Sou a máscara do vosso baile
O tecido do vosso xaile
O defeito insuperável pela qualidade
Plumas no leito que trazem infelicidade
Eu sou o mal mas por ti necessário
Ser decimal, sinal vital binário
Na minha ausência a presença do precário
Na abundante existência o sorriso do proprietário
Sou debatido na igreja, no ministério
No político partido no Vaticano em mistério
Sou o vício do ambicioso sem critério
Ser maligno que ninguém leva a sério
O meu pacto com o homem só vai até o cemitério
Quando vivo garanto-lhe um império
Sou o incentivo das maldades do hemisfério
Motivo do debate bélico no Iraque.
In Assemblage, 2017
Relíquia Portuguesa
Não sei por onde começar, há tanto por dizer
Mas sei o que dizer doa a quem doer
Nascemos para viver há quem vive para sofrer
Nascemos sem nada ter e morremos sem o obter
Moçambique independente, relíquia portuguesa
Digo isso pelos imóveis e afirmo com certeza
Dizem que o estrangeiro veio para ajudar
Mais se fores a notar, alguns vêm nos usar
Não tenho receio em dizer a dura realidade
Os Medias, que me censurem à vontade
Mas o povo necessita da verdade
E os governantes? Uma mudança de mentalidade
O partido no poder pratica a cleptomania
E o Moçambicano só manifesta a miopia
Isso afecta a economia que resulta a atrofia
Políticos são iguais com visão de megalomania
Aliados fazem-nos passar por humilhação
Maltratando brutalmente nossa população
Com os seus cães policiais comandados por oficiais
Testam a sua raiva em imigrantes nacionais
Animais irracionais cegos em rituais
Sucessos nas finanças fazem (pactos espirituais)

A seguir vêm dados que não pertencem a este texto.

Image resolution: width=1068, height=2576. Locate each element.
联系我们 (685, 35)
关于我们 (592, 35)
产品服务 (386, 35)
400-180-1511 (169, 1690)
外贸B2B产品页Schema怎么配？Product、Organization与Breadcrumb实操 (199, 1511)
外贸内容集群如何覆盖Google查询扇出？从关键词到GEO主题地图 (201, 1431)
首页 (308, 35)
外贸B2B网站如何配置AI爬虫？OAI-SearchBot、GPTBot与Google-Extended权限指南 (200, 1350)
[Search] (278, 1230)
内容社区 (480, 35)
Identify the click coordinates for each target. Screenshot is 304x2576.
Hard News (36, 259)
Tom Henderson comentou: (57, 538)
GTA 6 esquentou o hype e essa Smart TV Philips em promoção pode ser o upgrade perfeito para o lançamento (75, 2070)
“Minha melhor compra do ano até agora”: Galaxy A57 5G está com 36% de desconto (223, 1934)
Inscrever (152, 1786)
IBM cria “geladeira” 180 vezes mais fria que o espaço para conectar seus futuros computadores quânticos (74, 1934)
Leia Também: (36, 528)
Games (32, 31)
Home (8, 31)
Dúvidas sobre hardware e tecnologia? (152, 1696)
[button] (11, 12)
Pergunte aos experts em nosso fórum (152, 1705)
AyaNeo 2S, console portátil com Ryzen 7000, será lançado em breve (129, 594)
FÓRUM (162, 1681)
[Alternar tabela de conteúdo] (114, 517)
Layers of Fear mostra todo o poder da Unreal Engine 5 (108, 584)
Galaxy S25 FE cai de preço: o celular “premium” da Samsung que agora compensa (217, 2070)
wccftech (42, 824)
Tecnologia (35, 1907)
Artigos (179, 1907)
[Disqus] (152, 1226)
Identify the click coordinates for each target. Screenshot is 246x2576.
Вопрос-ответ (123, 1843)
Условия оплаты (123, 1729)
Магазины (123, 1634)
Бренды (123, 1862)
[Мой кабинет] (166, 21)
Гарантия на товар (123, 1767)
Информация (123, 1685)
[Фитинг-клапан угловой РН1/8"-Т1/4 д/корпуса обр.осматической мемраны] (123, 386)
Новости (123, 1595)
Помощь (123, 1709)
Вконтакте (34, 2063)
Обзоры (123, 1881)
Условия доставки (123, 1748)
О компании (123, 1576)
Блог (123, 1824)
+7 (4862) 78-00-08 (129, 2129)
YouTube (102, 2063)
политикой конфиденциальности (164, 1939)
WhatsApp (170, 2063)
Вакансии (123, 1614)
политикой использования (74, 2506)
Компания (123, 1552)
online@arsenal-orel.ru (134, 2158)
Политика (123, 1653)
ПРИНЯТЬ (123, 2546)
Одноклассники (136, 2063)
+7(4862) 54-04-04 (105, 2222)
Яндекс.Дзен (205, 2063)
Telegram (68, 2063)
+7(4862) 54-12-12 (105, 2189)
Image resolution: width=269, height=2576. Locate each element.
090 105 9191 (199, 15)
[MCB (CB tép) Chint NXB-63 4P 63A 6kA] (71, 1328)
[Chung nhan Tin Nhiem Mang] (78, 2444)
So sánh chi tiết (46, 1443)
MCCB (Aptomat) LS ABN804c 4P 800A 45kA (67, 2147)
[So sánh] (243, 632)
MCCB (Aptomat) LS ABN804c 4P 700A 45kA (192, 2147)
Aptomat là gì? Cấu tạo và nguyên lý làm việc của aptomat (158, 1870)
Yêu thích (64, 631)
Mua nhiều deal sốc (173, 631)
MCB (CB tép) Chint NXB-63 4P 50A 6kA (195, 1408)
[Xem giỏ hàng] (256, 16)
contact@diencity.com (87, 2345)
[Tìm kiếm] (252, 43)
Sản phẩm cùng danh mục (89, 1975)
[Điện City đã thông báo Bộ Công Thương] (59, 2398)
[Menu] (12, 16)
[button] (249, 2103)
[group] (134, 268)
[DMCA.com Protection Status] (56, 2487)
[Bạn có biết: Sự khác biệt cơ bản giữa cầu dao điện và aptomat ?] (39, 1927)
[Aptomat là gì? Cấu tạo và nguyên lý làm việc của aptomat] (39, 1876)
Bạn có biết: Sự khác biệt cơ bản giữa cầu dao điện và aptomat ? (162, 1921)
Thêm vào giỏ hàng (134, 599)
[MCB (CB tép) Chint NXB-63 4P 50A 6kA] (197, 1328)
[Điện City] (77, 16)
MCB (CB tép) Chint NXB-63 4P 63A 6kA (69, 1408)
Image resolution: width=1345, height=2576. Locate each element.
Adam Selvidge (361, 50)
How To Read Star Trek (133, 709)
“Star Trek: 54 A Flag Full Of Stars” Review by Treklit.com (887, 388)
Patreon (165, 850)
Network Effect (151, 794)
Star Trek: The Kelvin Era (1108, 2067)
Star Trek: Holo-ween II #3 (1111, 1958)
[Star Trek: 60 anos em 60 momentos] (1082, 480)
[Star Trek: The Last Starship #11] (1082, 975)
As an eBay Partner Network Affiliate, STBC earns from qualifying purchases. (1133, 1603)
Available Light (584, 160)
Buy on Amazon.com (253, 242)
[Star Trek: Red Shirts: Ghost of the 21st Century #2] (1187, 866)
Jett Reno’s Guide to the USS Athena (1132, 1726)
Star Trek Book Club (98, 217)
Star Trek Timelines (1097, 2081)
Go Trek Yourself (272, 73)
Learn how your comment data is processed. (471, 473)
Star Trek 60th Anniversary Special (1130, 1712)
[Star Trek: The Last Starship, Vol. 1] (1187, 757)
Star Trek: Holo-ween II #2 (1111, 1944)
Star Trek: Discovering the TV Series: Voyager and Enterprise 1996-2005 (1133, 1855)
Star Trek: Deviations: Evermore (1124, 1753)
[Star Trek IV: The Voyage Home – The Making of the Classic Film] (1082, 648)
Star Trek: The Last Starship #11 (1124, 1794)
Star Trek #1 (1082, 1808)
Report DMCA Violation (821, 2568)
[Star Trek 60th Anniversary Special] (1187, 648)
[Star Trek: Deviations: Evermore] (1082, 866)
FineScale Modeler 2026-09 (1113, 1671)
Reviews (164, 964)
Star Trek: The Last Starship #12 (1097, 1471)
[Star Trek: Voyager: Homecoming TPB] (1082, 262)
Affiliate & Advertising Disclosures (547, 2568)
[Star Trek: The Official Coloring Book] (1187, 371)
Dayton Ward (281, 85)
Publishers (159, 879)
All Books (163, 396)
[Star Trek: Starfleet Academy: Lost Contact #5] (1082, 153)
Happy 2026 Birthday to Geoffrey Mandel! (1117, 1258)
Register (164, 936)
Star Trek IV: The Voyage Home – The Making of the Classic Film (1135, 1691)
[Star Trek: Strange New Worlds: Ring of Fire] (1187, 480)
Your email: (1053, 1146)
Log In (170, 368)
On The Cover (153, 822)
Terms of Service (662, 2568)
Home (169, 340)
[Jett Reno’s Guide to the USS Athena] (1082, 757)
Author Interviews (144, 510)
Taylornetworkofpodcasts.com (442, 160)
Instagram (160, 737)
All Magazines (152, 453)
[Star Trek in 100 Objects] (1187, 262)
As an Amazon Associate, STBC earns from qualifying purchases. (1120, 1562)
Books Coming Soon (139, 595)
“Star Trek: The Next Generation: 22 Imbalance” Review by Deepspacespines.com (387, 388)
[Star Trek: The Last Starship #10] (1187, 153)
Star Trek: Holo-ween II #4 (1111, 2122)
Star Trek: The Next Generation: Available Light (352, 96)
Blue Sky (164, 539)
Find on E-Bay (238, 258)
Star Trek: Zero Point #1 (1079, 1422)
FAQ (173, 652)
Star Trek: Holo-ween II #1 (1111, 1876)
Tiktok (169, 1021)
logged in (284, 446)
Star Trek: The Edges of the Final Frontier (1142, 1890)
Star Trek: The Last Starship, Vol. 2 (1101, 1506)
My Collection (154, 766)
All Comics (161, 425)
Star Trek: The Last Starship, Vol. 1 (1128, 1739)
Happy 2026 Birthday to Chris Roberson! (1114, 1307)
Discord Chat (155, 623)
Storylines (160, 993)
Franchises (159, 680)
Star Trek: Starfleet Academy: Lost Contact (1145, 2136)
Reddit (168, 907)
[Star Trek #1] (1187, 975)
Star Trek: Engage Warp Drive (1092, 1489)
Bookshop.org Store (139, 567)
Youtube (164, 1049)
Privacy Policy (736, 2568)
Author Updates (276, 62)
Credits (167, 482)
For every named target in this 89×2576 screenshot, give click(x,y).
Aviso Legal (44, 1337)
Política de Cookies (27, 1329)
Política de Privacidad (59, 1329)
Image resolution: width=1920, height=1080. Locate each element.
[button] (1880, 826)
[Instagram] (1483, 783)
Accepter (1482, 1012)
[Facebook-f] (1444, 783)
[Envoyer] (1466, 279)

Seus filhos são sacrificados por meticais
Sua vida não anda pela obra dos seus ancestrais
Chegas a pensar que apodreceste os neurónios
A igreja que frequentas só te aumenta demónios
Aquele que estudou tem um salário magro
Há quem caneta não pegou e tem um bom cargo
Colegas malquerentes cobiçam a tua cadeira
Vão à palhota acabam com a sua carreira
Até o auxiliar de limpeza quer chefiar a empresa
Disputa de cargos é frequente nesta relíquia portuguesa.
Uns dizem Moçambique é Maputo Maputo é a zona industrial
Por isso que a energia sai do centro para a capital
Tal hidroeléctrica parece ser sul-Africana, porquê?
Não é usufruída em toda a tribo Moçambicana
«Chonga Maputo» boa iniciativa do governo
Mas é só para os prédios nunca chegam no nosso terreno
Tanta desordem súbita todos os dias
Emprego, trabalhos inacessíveis estão todas as vias
Indianos chegam ao país montam tabacarias
Lojas de quinquilharias, parques e mercearias
Vendem suas bijutarias e outras mercadorias
Nós na nossa terra servimos por quireras (trocados)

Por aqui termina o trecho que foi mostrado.